== Texte de l'exercice ==
########################################
Ouvrez donc les yeux, ô pécheurs, et connaissez l'état où vous êtes. Pendant que vous contentez vos mauvais désirs, vous buvez un long oubli de Dieu ; un sommeil mortel vous gagne, vos lumières s'éteignent, vos sens s'affaiblissent. Cependant il se fait contre vous dans le cœur de Dieu un « amas de haine et de colère » Thesaurizas tibi iram (Rm. II, 5), comme dit l'Apôtre, sa fureur longtemps retenue fera tout à coup un éclat terrible. Alors vous serez réveillés par un coup mortel. mais réveillés seulement pour sentir votre supplice intolérable. Prévenez un si grand malheur, éveillez-vous, l'heure est venue : Hora est jam nos de somno surgere. Éveillez-vous pour écouter l'avertissement, de peur qu'on ne vous éveille pour écouter votre sentence. Ne tardez pas davantage, cette heure où je vous parle doit être, si vous êtes sages, l'heure de votre réveil. C'est ma seconde partie.
########################################
== Exercice 1 ==
Dans le sermon appelant les pécheurs au réveil, recopiez à l'identique le passage allant de « Ouvrez donc les » jusqu'à « ma seconde partie. ».
== Exercice 2 ==
Poursuivez le sermon appelant les pécheurs au réveil à la suite de sa dernière phrase.

== Données d'ancrage des coordonnées en pixels ==
########################################
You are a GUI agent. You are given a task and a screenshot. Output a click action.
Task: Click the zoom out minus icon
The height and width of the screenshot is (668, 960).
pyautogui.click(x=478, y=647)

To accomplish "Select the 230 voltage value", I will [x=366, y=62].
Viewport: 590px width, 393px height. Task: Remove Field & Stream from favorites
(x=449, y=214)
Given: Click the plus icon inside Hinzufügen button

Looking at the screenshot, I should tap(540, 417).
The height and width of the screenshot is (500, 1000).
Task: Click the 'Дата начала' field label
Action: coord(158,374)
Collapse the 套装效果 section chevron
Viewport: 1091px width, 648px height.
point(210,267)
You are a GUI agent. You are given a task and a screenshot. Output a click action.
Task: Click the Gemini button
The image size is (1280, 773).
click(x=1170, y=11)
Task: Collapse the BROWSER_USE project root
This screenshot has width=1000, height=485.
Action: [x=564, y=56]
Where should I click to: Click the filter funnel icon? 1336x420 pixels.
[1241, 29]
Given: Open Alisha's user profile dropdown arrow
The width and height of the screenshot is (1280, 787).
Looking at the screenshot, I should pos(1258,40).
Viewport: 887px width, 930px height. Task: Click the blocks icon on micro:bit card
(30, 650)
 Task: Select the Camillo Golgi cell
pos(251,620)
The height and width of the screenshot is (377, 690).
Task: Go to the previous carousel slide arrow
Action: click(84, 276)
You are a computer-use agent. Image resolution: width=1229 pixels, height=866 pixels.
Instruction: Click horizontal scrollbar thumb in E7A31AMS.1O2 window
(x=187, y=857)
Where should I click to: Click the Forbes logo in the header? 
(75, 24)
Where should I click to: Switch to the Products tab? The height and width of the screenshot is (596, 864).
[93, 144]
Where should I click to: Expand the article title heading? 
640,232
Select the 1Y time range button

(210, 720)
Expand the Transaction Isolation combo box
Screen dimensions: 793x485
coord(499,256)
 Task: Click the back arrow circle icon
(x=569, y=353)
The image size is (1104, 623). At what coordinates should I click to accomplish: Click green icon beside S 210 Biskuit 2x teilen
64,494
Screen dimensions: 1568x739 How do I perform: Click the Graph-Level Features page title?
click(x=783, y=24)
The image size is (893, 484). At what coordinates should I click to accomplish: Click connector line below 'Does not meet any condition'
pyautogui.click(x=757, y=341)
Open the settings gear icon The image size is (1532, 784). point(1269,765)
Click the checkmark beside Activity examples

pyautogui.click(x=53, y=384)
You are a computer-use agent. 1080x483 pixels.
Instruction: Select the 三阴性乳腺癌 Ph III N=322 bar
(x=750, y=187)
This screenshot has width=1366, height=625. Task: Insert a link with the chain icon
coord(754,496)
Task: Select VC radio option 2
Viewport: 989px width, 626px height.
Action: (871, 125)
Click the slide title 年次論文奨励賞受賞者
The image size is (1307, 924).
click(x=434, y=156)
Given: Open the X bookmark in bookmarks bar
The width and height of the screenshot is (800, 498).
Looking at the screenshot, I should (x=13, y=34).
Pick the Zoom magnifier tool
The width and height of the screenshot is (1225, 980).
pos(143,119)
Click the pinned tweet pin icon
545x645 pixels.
########################################
== Réponse 1 ==
Ouvrez donc les yeux, ô pécheurs, et connaissez l'état où vous êtes. Pendant que vous contentez vos mauvais désirs, vous buvez un long oubli de Dieu ; un sommeil mortel vous gagne, vos lumières s'éteignent, vos sens s'affaiblissent. Cependant il se fait contre vous dans le cœur de Dieu un « amas de haine et de colère » Thesaurizas tibi iram (Rm. II, 5), comme dit l'Apôtre, sa fureur longtemps retenue fera tout à coup un éclat terrible. Alors vous serez réveillés par un coup mortel. mais réveillés seulement pour sentir votre supplice intolérable. Prévenez un si grand malheur, éveillez-vous, l'heure est venue : Hora est jam nos de somno surgere. Éveillez-vous pour écouter l'avertissement, de peur qu'on ne vous éveille pour écouter votre sentence. Ne tardez pas davantage, cette heure où je vous parle doit être, si vous êtes sages, l'heure de votre réveil. C'est ma seconde partie.

== Réponse 2 ==
SECOND POINT

 

Jésus-Christ commande à ses ministres de dénoncer à tous ceux qui diffèrent de jour en jour leur conversion, qu'ils seront surpris Infailliblement dans les pièges de la mort et de l'enfer, et qu'à moins de veiller à toutes les heures, il viendra une heure imprévue qui ne leur laissera aucune ressource. Écoutez, non la parole des hommes, mais la parole de Jésus-Christ même, en saint Matthieu et en saint Luc : « Veillez, parce que vous ne savez pas à quelle heure viendra votre Seigneur. Car sachez que si le père de famille était averti de l'heure à laquelle le voleur doit venir, sans doute il veillerait et ne laisserait pas percer sa maison. Vous donc aussi soyez toujours prêts, parce que le Fils de l'homme viendra à l'heure que vous ne pensez pas. Qui est le serviteur fidèle et prudent que son maître a établi sur tous ses serviteurs, afin qu'il leur distribue dans le temps leur nourriture? Heureux est ce serviteur, si son maître à son arrivée le trouve agissant de la sorte! Je vous dis en vérité qu'il l'établira sur tous ses biens. Mais si ce serviteur est méchant et qu'il dise en son cœur : Mon maître n'est pas prêt à venir; et qu'il commence à maltraiter ses compagnons, et à manger, et à boire, et à s'enivrer, et à mener une vie dissolue : le maître de ce serviteur viendra au jour auquel il ne s'attend pas et à l'heure qu'il ne sait pas, et il le séparera et lui donnera le partage des infidèles et des hypocrites. C'est là qu'il y aura des pleurs et des grincements de dents. »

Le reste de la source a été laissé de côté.